Road Signs Survey - Road signs in the European Union
40 years since the Vienna Convention: long time, minimal effect
What a lovely ideal: standardised traffic regulations, road signs and signals throughout the world, making it easy for motorists to find their way on any road. This is what the 1968 Vienna Convention on Road Signs, meanwhile signed by 56 states, had in mind. However, reality paints a different picture.
On the one hand, the Convention includes signs which European motorists do not understand. According to an ADAC survey conducted in 2004, many motorists had, for instance, problems with No Parking signs. Most respondents did not recognise the signs for e.g. alternate side parking on even or odd dates. On the other hand, existing road signs are not regularly compared with the Convention and corresponding amendments are not implemented. It is not uncommon that by the time the signs are compared and the road safety working group, responsible for international regulations together with the United Nations' UNECE Inland Transport Committee, adopts the amendments, the signs are being removed in some countries.
Here is one example: In 1995, the road sign indicating the radio frequency was included in the European agreement supplementing the Convention. However, the sign had been a familiar sight on German roads since 1974. It took no fewer than 20 years for this road sign to become effective if not at international, at least at European level. In 2003, the sign was deleted from the German Highway Code and approx. 10,000 signs disappeared from German roads as they had become redundant in view of the wide range of radio stations and technical innovations such as automated station search.
Bottom line: Once in the Convention - forever in the Convention. This is what motorists can be sure of. No one will come up with the idea to make the signs a point for further discussion, even if their design is hopelessly obsolete or if they are no longer used anywhere. After all, it took decades to decide on a standardised road sign design. And who knows, they might be useful again in the unforeseen future.
The responsible UN group is busy working on the next project, the road traffic resolution which, according to Ralph Kellermann, Chairman of the Inland Transport Committee, is to be adopted this year. The resolution has been developed for over ten years. This is quite a long time for a resolution which, unlike the Convention, is not legally binding.
The resolution focuses on recommendations for tourist signposting.

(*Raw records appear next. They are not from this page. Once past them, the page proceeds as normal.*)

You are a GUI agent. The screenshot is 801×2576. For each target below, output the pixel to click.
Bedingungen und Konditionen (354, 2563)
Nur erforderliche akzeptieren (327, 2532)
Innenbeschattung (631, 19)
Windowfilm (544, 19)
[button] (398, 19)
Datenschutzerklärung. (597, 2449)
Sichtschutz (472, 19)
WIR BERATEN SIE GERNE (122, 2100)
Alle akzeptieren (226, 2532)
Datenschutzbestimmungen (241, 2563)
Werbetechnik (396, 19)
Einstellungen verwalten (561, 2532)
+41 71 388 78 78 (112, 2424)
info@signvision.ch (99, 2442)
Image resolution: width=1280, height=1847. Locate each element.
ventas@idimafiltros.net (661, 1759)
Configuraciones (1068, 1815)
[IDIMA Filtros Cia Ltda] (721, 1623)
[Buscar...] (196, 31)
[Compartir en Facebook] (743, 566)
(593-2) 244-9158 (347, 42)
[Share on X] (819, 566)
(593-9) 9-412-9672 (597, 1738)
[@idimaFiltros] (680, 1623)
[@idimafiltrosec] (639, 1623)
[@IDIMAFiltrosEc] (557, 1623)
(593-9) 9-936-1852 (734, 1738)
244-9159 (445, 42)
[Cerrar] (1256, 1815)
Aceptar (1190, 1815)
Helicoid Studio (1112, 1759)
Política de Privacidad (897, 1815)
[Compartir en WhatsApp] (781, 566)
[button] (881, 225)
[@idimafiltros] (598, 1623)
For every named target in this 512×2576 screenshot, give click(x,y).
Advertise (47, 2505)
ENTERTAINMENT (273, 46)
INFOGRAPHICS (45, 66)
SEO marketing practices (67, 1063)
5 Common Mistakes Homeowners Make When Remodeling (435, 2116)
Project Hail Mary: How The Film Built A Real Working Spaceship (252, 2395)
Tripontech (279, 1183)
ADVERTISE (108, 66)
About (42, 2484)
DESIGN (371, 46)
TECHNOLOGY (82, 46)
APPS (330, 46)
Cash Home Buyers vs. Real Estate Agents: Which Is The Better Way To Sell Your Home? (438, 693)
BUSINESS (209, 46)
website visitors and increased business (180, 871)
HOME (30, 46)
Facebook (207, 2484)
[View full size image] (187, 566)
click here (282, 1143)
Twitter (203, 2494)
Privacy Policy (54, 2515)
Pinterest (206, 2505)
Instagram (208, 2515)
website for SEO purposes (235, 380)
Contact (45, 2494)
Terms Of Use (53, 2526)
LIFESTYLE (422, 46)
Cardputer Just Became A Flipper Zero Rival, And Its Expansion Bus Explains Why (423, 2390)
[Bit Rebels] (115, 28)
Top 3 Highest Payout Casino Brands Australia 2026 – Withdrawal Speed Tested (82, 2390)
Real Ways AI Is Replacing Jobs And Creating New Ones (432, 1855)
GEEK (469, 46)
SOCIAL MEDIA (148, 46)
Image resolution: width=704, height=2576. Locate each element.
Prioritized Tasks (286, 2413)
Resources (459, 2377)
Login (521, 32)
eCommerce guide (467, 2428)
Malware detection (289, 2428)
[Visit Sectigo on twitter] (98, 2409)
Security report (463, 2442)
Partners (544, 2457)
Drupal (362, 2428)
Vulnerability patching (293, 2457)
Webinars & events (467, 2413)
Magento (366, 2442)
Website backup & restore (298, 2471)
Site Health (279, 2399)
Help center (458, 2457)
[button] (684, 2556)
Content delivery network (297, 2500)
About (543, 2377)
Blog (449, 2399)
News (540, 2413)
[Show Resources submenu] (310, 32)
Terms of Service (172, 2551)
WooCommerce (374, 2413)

Signs indicating points of interest and tourist facilities such as museums or castles should exclusively be brown and white. However, not rarely are these colours used to indicate manufacturing plants or industrial areas, and tourists will end up at a gravel pit rather than the desired swimming lake.
There are other aspects where the rules and regulations lag behind motorist needs: According to the resolution, tourist direction signs should include as many pictograms as possible. However, the Vienna Convention currently only uses pictograms to indicate phones, picnic areas or youth hostels. The tourist information pictogram is no longer a part of the Convention but only included in the road traffic sign resolution. This provides the national road authorities with plenty of room for individual design. And we can be sure that they will make use of it.